Processing. This step refers to industrial food processing, a factor in the food chain that has been studied extensively for its effect on nutrient composition and nutritive value. Besides the transformation or stabilization of food through processing operations, the concept also includes those activities related to food product development for all population groups as well as for particular segments of the population, e.g., baby foods, milk substitutes, and the like. For classification purposes, processing has been divided into five methods, as described in Table 4, although it is realised that there is no clear-cut difference in many of the processing operations. Mechanical treatment refers to the removal of physical fractions, of which cereal grain milling is the best example. Hot and cold treatment is another set of processes, with temperatures varying from below zero in freeze-drying to higher than 100C for varying amounts of time. Chemical treatment is important because in addition to improving functional properties, it adds nutrients such as Na or Ca. Finally, fermentation and germination processes, as well as irradiation, alter nutrient composition and availability. Mechanical treatment probably affects overall chemical composition of the primary food more than any other process. The other processes affect vitamins and nutrient availability more, but structural changes can and do take place. The Maillard reaction is classical in this respect, usually associated with losses of amino acidavailability. However, chemical constituents also develop that may cause undesirable effects.

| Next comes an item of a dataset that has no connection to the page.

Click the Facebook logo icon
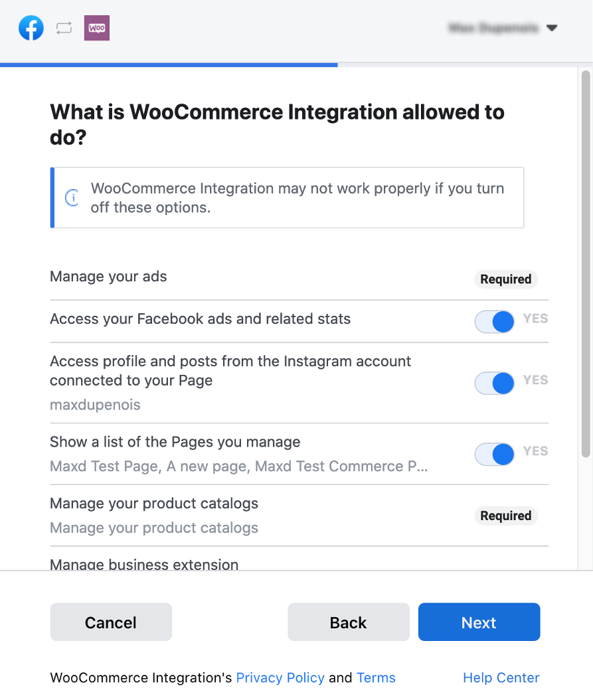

Home-processing. Although the home is not usually considered a link in the food chain, many foods are processed at home before consumption. Since this is the last step before the food is ingested, it would seem appropriate and logical that all food composition tables be based on foods as consumed; that is, if the food is consumed raw, the analysis should be on the raw product, and if processed at home, or directly from industrial processing, analysis should reflect this. This is not yet the case in most food composition tables from developing countries, many of which were developed at least 35 years ago. Food processing at the home level introduces additional difficult questions to resolve for an International Network of Food Data, since cooking may mean anything from unsophisticated heating with wood in clay cooking utensils to microwave ovens. It is difficult to say which of the two extremes is less damaging to the constituents in the food, a question suggesting that a project such as the one being discussed will require research activities in this and other aspects. An additional question concerns the percentage of edible portion on the one hand, and measurements of food intake on the other. These may be standardized in developed countries, but certainly there are significant deficiencies in this respect in developing nations.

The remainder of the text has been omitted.